Adams v. State

397 S.E.2d 12 | Ga. Ct. App. | 1990

Birdsong, Judge.

Orville Allen Adams was indicted in three counts for possession of approximately 15 grams of cocaine with intent to distribute, possession of a firearm by a convicted felon, and possession of less than one ounce of marijuana. A fourth count charged him with being an habitual felon. The jury convicted Adams only of the cocaine offense, on a reduced count: Simple possession of a Controlled Substance.

Adams appeals on grounds the evidence was insufficient to support the verdict. Held:

Police obtained a search warrant for Adams’ home. As they arrived to execute it, they apprehended him leaving his home in a car containing five persons. Police saw Adams, who was seated in the center of the back seat, make a motion with his hand as if to stealthily hide something in the seat. A search of the seat unleashed a coin purse containing three bags of suspected cocaine and the suspected marijuana. Upon Adams’ person was found a wallet containing one smaller bag of a white substance suspected to be cocaine.

The State’s forensic expert testified that he received four bags of suspected cocaine and tested only two of the bags; that in his opinion he could tell the difference between cocaine and a substance that is not cocaine, i.e., whether it tends to be chalky or granular, very fine particles, fluffy white powder, and so forth. Those all come into play in the “chemical analysis.” By touch and feel he concluded, in his opinion, that the substance in the two accompanying bags was also cocaine.

*724Decided September 4, 1990. Bates, Kelehear & Starr, Harlan M. Starr, for appellant. Jack O. Partain III, District Attorney, Kermit N. McManus, Assistant District Attorney, for appellee.

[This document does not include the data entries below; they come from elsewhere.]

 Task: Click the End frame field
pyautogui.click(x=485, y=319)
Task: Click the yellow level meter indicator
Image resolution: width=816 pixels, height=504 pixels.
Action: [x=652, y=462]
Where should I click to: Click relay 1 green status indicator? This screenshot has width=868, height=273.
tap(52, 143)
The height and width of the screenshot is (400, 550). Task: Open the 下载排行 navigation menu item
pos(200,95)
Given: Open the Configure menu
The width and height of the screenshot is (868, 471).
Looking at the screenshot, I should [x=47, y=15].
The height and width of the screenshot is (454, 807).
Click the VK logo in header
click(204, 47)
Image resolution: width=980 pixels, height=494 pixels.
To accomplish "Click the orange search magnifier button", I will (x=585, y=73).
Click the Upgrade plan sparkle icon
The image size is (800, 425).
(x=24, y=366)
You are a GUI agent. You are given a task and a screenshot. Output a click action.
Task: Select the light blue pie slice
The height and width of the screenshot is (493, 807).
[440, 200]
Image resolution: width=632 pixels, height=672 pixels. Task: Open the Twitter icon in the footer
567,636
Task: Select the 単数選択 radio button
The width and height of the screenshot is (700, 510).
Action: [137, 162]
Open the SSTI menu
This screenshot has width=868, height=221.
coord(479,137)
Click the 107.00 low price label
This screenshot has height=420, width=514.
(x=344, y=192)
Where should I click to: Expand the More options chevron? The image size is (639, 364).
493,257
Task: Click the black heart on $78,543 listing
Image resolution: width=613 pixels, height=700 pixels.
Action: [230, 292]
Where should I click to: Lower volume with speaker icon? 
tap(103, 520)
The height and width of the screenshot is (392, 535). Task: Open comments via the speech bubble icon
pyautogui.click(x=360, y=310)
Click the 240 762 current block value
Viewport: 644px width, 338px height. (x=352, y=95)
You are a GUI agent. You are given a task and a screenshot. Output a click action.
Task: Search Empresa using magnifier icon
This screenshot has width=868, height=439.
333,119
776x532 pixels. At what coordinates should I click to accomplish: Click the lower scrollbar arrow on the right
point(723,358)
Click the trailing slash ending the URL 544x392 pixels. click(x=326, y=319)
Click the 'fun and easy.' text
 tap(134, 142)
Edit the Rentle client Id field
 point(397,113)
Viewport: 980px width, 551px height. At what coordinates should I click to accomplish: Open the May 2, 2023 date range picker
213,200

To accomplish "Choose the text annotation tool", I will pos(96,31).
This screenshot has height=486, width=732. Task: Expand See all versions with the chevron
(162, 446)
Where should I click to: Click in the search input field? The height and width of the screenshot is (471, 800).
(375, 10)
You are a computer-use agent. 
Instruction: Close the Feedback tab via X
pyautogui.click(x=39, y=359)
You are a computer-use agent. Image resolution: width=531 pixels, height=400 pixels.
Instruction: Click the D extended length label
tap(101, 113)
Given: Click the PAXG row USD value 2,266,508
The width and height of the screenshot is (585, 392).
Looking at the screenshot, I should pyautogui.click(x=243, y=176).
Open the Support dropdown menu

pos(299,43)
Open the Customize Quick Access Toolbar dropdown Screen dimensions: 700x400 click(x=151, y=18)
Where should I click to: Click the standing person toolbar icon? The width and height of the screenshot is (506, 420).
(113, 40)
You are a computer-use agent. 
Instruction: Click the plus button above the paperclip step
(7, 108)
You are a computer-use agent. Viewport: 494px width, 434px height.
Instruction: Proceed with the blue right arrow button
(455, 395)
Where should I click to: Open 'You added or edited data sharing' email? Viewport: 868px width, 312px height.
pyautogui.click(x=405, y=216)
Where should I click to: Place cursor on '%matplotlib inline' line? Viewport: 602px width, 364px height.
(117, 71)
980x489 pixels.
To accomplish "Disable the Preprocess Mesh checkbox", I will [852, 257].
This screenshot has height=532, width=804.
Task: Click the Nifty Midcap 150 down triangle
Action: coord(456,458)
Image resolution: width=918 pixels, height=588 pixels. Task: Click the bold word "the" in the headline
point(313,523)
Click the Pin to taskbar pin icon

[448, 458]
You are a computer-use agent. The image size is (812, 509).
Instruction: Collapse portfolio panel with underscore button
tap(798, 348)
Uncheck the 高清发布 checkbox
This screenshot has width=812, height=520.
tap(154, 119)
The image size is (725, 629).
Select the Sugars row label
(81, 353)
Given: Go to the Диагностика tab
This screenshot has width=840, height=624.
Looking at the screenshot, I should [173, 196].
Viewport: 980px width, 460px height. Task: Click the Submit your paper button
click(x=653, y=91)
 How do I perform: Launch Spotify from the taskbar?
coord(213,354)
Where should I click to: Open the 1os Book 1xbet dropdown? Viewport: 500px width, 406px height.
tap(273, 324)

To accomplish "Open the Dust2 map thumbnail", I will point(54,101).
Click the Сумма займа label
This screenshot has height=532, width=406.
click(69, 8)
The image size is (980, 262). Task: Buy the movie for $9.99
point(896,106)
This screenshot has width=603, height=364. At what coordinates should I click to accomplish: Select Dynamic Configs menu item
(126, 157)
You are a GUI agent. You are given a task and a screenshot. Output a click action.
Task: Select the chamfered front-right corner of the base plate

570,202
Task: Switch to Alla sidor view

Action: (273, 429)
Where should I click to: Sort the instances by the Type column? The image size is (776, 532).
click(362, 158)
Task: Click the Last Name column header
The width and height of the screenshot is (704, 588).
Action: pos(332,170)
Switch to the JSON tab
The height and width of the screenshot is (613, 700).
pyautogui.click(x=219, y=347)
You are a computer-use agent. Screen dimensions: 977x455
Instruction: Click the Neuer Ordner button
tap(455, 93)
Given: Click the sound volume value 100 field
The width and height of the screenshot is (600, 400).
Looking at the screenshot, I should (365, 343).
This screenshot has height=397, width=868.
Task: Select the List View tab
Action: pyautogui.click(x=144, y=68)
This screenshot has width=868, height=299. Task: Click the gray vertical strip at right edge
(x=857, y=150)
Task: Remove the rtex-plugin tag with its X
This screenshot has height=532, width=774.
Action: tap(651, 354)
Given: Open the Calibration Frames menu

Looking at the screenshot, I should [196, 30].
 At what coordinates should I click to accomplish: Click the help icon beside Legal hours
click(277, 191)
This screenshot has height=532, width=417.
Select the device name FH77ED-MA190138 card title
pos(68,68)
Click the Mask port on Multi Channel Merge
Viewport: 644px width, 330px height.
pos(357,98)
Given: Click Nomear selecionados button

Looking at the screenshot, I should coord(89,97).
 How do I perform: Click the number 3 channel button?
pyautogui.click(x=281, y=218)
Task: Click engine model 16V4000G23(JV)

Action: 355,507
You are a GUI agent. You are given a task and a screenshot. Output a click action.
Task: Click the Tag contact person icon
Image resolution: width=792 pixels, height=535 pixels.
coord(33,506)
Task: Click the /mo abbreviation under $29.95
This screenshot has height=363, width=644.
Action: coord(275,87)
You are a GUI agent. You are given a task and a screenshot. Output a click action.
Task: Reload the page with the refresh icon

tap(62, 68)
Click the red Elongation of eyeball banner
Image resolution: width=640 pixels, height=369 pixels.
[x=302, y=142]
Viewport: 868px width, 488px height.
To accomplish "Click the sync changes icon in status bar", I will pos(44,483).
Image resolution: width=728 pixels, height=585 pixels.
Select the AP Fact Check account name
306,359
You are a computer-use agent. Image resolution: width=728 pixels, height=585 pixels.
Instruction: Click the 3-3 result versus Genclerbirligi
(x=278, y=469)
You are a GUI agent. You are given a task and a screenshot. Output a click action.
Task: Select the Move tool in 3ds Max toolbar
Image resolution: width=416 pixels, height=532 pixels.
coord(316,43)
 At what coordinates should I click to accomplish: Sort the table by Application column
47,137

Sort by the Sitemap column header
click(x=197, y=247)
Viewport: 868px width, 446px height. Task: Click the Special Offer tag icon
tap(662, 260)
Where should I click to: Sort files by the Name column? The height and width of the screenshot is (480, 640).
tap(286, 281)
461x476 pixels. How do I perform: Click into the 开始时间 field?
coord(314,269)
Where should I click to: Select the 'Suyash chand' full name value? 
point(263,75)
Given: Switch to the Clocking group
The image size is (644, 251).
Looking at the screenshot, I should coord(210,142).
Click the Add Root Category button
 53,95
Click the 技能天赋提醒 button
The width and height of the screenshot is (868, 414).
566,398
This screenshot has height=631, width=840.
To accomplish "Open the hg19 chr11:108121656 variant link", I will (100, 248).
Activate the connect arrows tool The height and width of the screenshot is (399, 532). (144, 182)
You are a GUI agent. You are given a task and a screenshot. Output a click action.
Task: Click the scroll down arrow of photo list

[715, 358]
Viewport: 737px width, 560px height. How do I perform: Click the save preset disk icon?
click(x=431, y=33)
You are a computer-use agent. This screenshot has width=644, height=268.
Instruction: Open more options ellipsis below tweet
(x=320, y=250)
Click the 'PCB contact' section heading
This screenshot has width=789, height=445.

Appellant contends the jury had a reasonable doubt whether the coin purse found in the car seat belonged to appellant, for they acquitted him of possession of marijuana which was proved to be in the purse with the three bags of suspected cocaine; thus, appellant contends that if the only two bags chemically tested by the forensic expert and found positive for cocaine were among the three found in the purse, then the smaller bag found in appellant’s wallet was one of the two bags that was never chemically tested for cocaine.

We cannot, and will not, say that an expert cannot conclude a substance is cocaine by chemically testing two bags and determining, by expert tactile observation, that the accompanying bags were identical or contained the same substance. By this record, we must conclude there is a significant point in proof by chemical analysis as well as by expert analysis of appearance, or touch and feel. The weight to be given the expert’s opinion is, in all cases, a question for the jury. See, e.g., Long v. Marion, 182 Ga. App. 361, 365 (355 SE2d 711). Particularly where the expert gives the basis for his opinion, we must accept the jury’s conclusion upon that evidence (id.); accordingly, we find upon all the evidence in this case that a rational trier of fact could find appellant guilty of possession of cocaine beyond a reasonable doubt, and to the exclusion of every other reasonable hypothesis set forth in Jackson v. Virginia, 443 U. S. 307 (99 SC 2781, 61 LE2d 560).

Judgment affirmed.

Banke, P. J., and Cooper, J., concur.